The equity markets worldwide are under pressure this month amid profit booking, concerns over a slowdown in the economy, and a rise in the COVID-19 infections. The uncertainty over the outcome of the United States presidential election has also contributed to the volatility.
Meanwhile, I believe these two companies have ample growth catalysts left in them, which could drive their stocks higher in the years to come. So, if you have not exhausted your Tax-Free Savings Account (TFSA) limit, then consider adding these stocks to the TFSA portfolio.
Lightspeed POS
Amid the pandemic-led lockdown, Lightspeed POS (TSX:LSPD)(NYSE:LSPD) shifted its business model to focus on providing omnichannel solutions by augmenting physical stores with online and digital strategies to meet the changing needs of its customers. These new offerings have not only helped the company in riding out this crisis but also has created a long-term tailwind.
Despite the high churn rate, the company has increased its customer locations from 75,500 in April to over 77,000. Also, its overall GTV (gross transaction value) witnessed a growth of 53% in June, driven by strong digital sales and recovery in the physical sales channels.
Last month, the company launched its eCom for Restaurant, which enables customers to reserve a table or order food online. It also helps Restaurateurs in enhancing their relationships with their customers. Also, the company recently raised US$330 million from an IPO in the United States. The management has stated that it will utilize the proceeds to strengthen its balance sheet and fund its growth programs.
Currently, there are around 190 players in the POS, payments, and e-commerce software market. So, the proceeds from the IPO will provide ample liquidity for the company to acquire its peers to increase its customer base and market share. So, all these initiatives could support the uptrend in Lightspeed POS stock.
Amid the recent selloff in tech stocks, the company currently trades at 18% lower from its 52-week high. So, this pullback has provided an excellent buying opportunity for long-term investors.
Cargojet
My second pick would be Cargojet (TSX:CJT), which provides air cargo services across 15 major Canadian cities and some specific international destinations. With an array of 26 aircraft, the company delivers over eight million pounds of cargo ever week. When the stocks of the passenger carriers are witnessing steep falls, the company is trading more than 80% higher for the year amid increased demand for its services.

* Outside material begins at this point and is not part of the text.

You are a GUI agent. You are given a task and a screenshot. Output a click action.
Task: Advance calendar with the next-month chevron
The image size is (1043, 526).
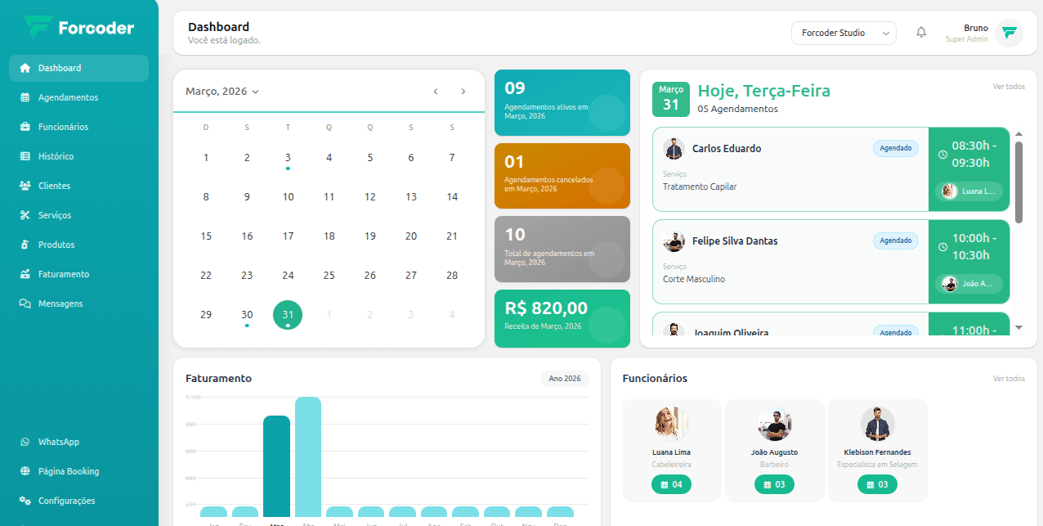pyautogui.click(x=463, y=92)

In the first half of 2020, the company’s top line has increased by over 39%, while its adjusted EBITDA rose over 88%. The surge in e-commerce sales drove the company’s revenue, while the decline of B2B volumes amid the closure of non-essential businesses offset some of the sales growth.
The majority of the company’s customers have signed long-term agreements for a guaranteed space and weight allocation on its network. Meanwhile, the company sells its remaining capacity on a need basis. So, the company’s revenue streams and cash flows are mostly stable.
The air cargo business is a highly capital-intensive business, which provides a natural barrier for new entrants, thus preventing increased competition. Also, the company’s unique overnight delivery and scale provide a significant competitive edge.
Currently, e-commerce sales form a small percentage of total retail sales, indicating a considerable scope for expansion. Also, customers now prefer to shop online due to health concerns. So, this shift towards digitization could increase the need for Cargojet’s services, thus driving its financials and stock price.